DIRECTIONS FOR THIS TASK:
Return all of the data exactly as given.

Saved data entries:
══════════════════════════════
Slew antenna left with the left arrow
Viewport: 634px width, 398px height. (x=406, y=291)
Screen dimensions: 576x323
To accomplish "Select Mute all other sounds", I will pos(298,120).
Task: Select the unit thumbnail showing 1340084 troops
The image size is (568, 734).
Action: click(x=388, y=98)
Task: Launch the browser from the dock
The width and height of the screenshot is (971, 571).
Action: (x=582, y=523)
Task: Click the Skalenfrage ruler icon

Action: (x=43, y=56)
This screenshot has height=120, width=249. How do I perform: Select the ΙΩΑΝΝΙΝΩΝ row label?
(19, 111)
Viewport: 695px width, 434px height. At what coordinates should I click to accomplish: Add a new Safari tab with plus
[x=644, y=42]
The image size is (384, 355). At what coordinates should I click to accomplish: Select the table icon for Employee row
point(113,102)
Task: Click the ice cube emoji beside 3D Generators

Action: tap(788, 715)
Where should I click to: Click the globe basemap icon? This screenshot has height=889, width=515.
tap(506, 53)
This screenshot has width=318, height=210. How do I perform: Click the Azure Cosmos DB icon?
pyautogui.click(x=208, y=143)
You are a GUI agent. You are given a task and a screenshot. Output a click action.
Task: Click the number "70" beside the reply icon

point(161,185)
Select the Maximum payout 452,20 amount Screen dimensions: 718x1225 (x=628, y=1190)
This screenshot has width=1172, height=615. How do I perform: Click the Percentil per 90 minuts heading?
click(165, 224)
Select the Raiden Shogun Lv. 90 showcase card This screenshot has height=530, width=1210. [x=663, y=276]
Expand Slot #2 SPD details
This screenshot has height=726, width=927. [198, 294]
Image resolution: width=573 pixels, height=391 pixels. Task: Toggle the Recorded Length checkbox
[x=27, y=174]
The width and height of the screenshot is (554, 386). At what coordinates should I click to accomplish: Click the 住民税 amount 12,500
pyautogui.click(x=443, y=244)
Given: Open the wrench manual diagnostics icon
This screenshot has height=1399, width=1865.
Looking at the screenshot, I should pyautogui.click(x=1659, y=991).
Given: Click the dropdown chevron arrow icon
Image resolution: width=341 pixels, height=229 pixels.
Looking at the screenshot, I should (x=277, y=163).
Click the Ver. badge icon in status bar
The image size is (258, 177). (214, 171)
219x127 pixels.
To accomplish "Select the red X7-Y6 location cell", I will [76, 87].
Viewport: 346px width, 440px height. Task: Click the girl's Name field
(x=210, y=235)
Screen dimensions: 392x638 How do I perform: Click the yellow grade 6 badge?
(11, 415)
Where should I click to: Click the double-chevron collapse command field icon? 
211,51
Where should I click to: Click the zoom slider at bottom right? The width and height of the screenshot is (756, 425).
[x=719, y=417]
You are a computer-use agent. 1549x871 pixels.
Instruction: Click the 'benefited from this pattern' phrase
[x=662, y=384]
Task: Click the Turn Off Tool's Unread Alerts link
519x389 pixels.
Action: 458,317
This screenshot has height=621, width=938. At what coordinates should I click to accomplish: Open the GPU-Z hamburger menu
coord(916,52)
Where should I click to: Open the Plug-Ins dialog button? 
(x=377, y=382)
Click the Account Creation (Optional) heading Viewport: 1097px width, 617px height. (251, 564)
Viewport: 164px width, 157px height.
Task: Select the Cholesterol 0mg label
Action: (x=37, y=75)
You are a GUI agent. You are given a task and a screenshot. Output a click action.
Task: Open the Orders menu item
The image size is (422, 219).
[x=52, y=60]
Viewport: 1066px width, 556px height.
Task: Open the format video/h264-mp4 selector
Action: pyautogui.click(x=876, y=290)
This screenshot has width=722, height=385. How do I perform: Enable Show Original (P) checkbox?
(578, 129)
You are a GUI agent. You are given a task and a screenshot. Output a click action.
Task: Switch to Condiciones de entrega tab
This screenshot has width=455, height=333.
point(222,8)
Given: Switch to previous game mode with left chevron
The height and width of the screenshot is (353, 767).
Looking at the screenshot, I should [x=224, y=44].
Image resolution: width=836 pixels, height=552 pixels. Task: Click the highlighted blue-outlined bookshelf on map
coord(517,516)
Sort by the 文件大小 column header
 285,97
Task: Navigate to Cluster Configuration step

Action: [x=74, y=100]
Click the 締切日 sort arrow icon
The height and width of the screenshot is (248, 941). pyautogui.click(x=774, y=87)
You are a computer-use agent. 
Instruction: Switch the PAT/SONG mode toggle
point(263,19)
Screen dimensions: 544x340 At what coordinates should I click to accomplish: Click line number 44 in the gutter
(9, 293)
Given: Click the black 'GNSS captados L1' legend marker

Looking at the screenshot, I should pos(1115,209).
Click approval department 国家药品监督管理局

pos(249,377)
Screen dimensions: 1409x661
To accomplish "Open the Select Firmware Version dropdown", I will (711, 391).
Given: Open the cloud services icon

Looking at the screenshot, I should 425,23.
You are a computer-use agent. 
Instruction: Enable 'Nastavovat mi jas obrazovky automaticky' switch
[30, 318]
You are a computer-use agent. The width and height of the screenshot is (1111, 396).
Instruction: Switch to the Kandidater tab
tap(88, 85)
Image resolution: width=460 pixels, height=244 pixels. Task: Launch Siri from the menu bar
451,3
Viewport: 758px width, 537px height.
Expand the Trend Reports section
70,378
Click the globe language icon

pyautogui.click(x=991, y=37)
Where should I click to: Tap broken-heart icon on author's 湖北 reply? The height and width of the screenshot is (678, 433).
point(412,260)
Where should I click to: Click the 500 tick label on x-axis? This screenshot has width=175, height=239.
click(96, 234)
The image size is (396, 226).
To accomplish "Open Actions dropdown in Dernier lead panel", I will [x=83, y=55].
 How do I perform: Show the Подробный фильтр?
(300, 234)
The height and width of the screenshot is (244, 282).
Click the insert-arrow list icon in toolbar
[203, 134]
══════════════════════════════
RESPONSE:
Slew antenna left with the left arrow
Viewport: 634px width, 398px height. (x=406, y=291)
Screen dimensions: 576x323
To accomplish "Select Mute all other sounds", I will pos(298,120).
Task: Select the unit thumbnail showing 1340084 troops
The image size is (568, 734).
Action: click(x=388, y=98)
Task: Launch the browser from the dock
The width and height of the screenshot is (971, 571).
Action: (x=582, y=523)
Task: Click the Skalenfrage ruler icon

Action: (x=43, y=56)
This screenshot has height=120, width=249. How do I perform: Select the ΙΩΑΝΝΙΝΩΝ row label?
(19, 111)
Viewport: 695px width, 434px height. At what coordinates should I click to accomplish: Add a new Safari tab with plus
[x=644, y=42]
The image size is (384, 355). At what coordinates should I click to accomplish: Select the table icon for Employee row
point(113,102)
Task: Click the ice cube emoji beside 3D Generators

Action: tap(788, 715)
Where should I click to: Click the globe basemap icon? This screenshot has height=889, width=515.
tap(506, 53)
This screenshot has width=318, height=210. How do I perform: Click the Azure Cosmos DB icon?
pyautogui.click(x=208, y=143)
You are a GUI agent. You are given a task and a screenshot. Output a click action.
Task: Click the number "70" beside the reply icon

point(161,185)
Select the Maximum payout 452,20 amount Screen dimensions: 718x1225 (x=628, y=1190)
This screenshot has width=1172, height=615. How do I perform: Click the Percentil per 90 minuts heading?
click(165, 224)
Select the Raiden Shogun Lv. 90 showcase card This screenshot has height=530, width=1210. [x=663, y=276]
Expand Slot #2 SPD details
This screenshot has height=726, width=927. [198, 294]
Image resolution: width=573 pixels, height=391 pixels. Task: Toggle the Recorded Length checkbox
[x=27, y=174]
The width and height of the screenshot is (554, 386). At what coordinates should I click to accomplish: Click the 住民税 amount 12,500
pyautogui.click(x=443, y=244)
Given: Open the wrench manual diagnostics icon
This screenshot has height=1399, width=1865.
Looking at the screenshot, I should pyautogui.click(x=1659, y=991).
Given: Click the dropdown chevron arrow icon
Image resolution: width=341 pixels, height=229 pixels.
Looking at the screenshot, I should (x=277, y=163).
Click the Ver. badge icon in status bar
The image size is (258, 177). (214, 171)
219x127 pixels.
To accomplish "Select the red X7-Y6 location cell", I will [76, 87].
Viewport: 346px width, 440px height. Task: Click the girl's Name field
(x=210, y=235)
Screen dimensions: 392x638 How do I perform: Click the yellow grade 6 badge?
(11, 415)
Where should I click to: Click the double-chevron collapse command field icon? 
211,51
Where should I click to: Click the zoom slider at bottom right? The width and height of the screenshot is (756, 425).
[x=719, y=417]
You are a computer-use agent. 1549x871 pixels.
Instruction: Click the 'benefited from this pattern' phrase
[x=662, y=384]
Task: Click the Turn Off Tool's Unread Alerts link
519x389 pixels.
Action: 458,317
This screenshot has height=621, width=938. At what coordinates should I click to accomplish: Open the GPU-Z hamburger menu
coord(916,52)
Where should I click to: Open the Plug-Ins dialog button? 
(x=377, y=382)
Click the Account Creation (Optional) heading Viewport: 1097px width, 617px height. (251, 564)
Viewport: 164px width, 157px height.
Task: Select the Cholesterol 0mg label
Action: (x=37, y=75)
You are a GUI agent. You are given a task and a screenshot. Output a click action.
Task: Open the Orders menu item
The image size is (422, 219).
[x=52, y=60]
Viewport: 1066px width, 556px height.
Task: Open the format video/h264-mp4 selector
Action: pyautogui.click(x=876, y=290)
This screenshot has width=722, height=385. How do I perform: Enable Show Original (P) checkbox?
(578, 129)
You are a GUI agent. You are given a task and a screenshot. Output a click action.
Task: Switch to Condiciones de entrega tab
This screenshot has width=455, height=333.
point(222,8)
Given: Switch to previous game mode with left chevron
The height and width of the screenshot is (353, 767).
Looking at the screenshot, I should [x=224, y=44].
Image resolution: width=836 pixels, height=552 pixels. Task: Click the highlighted blue-outlined bookshelf on map
coord(517,516)
Sort by the 文件大小 column header
 285,97
Task: Navigate to Cluster Configuration step

Action: [x=74, y=100]
Click the 締切日 sort arrow icon
The height and width of the screenshot is (248, 941). pyautogui.click(x=774, y=87)
You are a computer-use agent. 
Instruction: Switch the PAT/SONG mode toggle
point(263,19)
Screen dimensions: 544x340 At what coordinates should I click to accomplish: Click line number 44 in the gutter
(9, 293)
Given: Click the black 'GNSS captados L1' legend marker

Looking at the screenshot, I should pos(1115,209).
Click approval department 国家药品监督管理局

pos(249,377)
Screen dimensions: 1409x661
To accomplish "Open the Select Firmware Version dropdown", I will (711, 391).
Given: Open the cloud services icon

Looking at the screenshot, I should 425,23.
You are a computer-use agent. 
Instruction: Enable 'Nastavovat mi jas obrazovky automaticky' switch
[30, 318]
You are a computer-use agent. The width and height of the screenshot is (1111, 396).
Instruction: Switch to the Kandidater tab
tap(88, 85)
Image resolution: width=460 pixels, height=244 pixels. Task: Launch Siri from the menu bar
451,3
Viewport: 758px width, 537px height.
Expand the Trend Reports section
70,378
Click the globe language icon

pyautogui.click(x=991, y=37)
Where should I click to: Tap broken-heart icon on author's 湖北 reply? The height and width of the screenshot is (678, 433).
point(412,260)
Where should I click to: Click the 500 tick label on x-axis? This screenshot has width=175, height=239.
click(96, 234)
The image size is (396, 226).
To accomplish "Open Actions dropdown in Dernier lead panel", I will [x=83, y=55].
 How do I perform: Show the Подробный фильтр?
(300, 234)
The height and width of the screenshot is (244, 282).
Click the insert-arrow list icon in toolbar
[203, 134]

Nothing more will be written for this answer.